I think I have really grown up this past little stretch that I've been single.  I know my worth, which unfortunately a year ago, I knew my worth but didn't honor it.  I got stirred up in the pretty lights.  I dated someone for the heck of it while still thinking about and not being over someone else, and that's confusing and damaging for everyone involved.  I also cared more about them and their feelings than I did myself. Each man in my life has taught me a lesson about myself.  Shown me my major weaknesses, so I do think heartbreak, and disappointment, and singledom is extremely important.  
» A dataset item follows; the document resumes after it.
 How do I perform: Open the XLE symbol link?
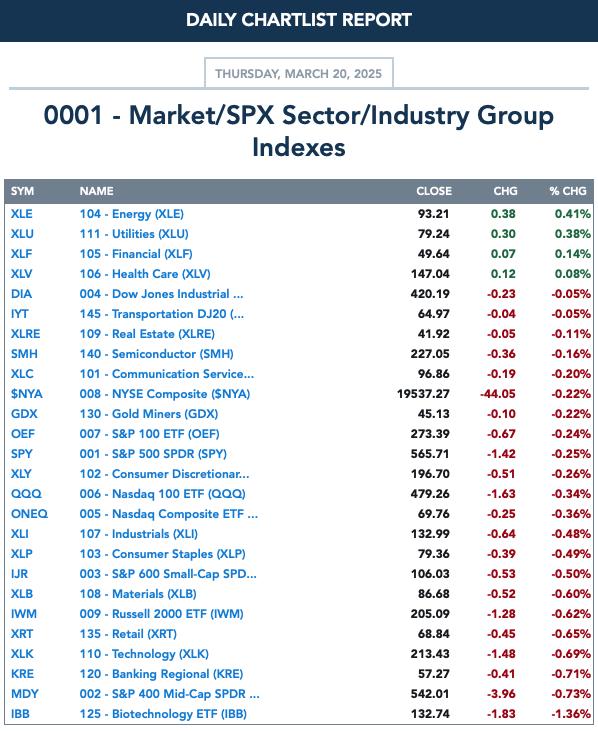(21, 214)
So this is no "Pity Party, Party of 1".  This is also not a Girl Power blog entry.  It's something in the middle. So now leave me alone and stop reminding me that I'm single.  I'm going to go watch The Real Housewives, eat chocolate, fart and rub my belly... alone.  Actually, I have one man in my life that will be joining me and he has a huge wang and that's all I really need. Not his wang, but him. You may know him, his name is Oliver.

Ps. Do you guys think I'm going to go have sex with my dog? While he has a huge wang, I'm not going to touch it or anything.  Just shut up.  And happy late Single's Week.

Pss.  Did you guys notice that I still haven't written about moving to LA because I am totally in denial.  Just give me time okay.  Stop pressuring me.

Pps.  You look really great in that outfit.  Are you single?